Tooling for hierarchy refactoring¶
IntelliJ IDEA¶
- Hierarchy view (Ctrl+H): see all sub/superclasses.
- Pull Members Up / Push Members Down wizards.
- Convert anonymous to inner / lambda / method reference.
- Extract Interface (Refactor > Extract > Interface).
Eclipse JDT¶
Same set, sometimes more thorough on cross-package.
OpenRewrite¶
Recipes for hierarchy changes:
ArchUnit¶
Encode rules:
@ArchTest
static final ArchRule no_legacy_extends_concrete =
classes()
.that().resideInAPackage("..service..")
.should().notBeAnnotatedWith(Deprecated.class)
.andShould(have_no_concrete_parent_in("..legacy..");
Anti-patterns at scale¶
1. The 7-deep inheritance chain¶
A extends B extends C extends D extends E extends F extends G. Each layer added a "concern." Now changing F's behavior requires understanding all 7 levels.
Cure: Replace Inheritance with Delegation in stages, working from the bottom up.
2. Diamond imitation¶
Single-inheritance languages tempt you to "fake" diamond via abstract classes that wrap multiple capabilities. The result is god classes.
Cure: separate capabilities into interfaces.
3. Refused Bequest in production¶
Every time someone added if (this instanceof X) skip; to a base class method, they were dealing with a refused bequest. The cure is Push Down.
4. Sibling-coupled classes¶
Class A's method calls into Class B, where both are subclasses of P. Sibling coupling means the hierarchy isn't really hierarchical — it's a graph.

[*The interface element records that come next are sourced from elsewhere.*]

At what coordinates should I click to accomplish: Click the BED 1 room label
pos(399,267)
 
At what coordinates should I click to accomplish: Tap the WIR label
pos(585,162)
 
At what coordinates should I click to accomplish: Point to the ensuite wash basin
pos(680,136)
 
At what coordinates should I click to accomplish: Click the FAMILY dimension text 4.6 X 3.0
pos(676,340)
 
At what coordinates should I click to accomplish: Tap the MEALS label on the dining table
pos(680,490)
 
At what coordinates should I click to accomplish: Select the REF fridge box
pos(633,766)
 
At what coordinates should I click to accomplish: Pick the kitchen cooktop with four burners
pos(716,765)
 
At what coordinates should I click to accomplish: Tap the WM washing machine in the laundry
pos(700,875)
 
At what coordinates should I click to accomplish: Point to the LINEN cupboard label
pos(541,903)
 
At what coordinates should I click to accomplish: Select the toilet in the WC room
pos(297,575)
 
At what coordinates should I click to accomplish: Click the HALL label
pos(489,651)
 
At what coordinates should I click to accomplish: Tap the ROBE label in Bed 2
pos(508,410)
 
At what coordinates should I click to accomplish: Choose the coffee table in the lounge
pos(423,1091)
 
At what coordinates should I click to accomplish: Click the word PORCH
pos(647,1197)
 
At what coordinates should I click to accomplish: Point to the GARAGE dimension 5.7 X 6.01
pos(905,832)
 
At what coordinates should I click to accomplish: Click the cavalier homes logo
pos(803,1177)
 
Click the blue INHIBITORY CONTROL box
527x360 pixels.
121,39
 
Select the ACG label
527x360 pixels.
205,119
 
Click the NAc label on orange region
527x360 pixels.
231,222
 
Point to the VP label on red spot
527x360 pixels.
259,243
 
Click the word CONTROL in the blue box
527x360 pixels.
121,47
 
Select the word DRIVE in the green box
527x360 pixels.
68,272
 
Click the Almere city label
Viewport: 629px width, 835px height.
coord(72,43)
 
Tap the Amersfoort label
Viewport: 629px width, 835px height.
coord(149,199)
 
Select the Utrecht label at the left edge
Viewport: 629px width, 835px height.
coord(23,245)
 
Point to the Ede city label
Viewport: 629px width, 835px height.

Cure: extract a third class to mediate, or refactor toward composition.
5. Inheritance-driven test setup¶
Tests inheriting from a common base class is convenient but fragile — when the base test changes, all tests break.
Cure: composition (test fixtures as objects), Spring's @TestConfiguration, or test extension model.
Review questions¶
- How does a type hierarchy reflect architecture?
- What are ADTs, and how do they change generalization refactorings?
- Compare open and closed hierarchies — when each is right.
- How do different languages handle the diamond problem?
- What's capability-based design?
- What's the semver impact of common hierarchy changes?
- Why is "the 7-deep inheritance chain" an anti-pattern?
- How do Java records reframe inheritance refactorings?
- What does
@ArchTestgive you for hierarchy refactoring? - Why do test-base-class hierarchies become brittle?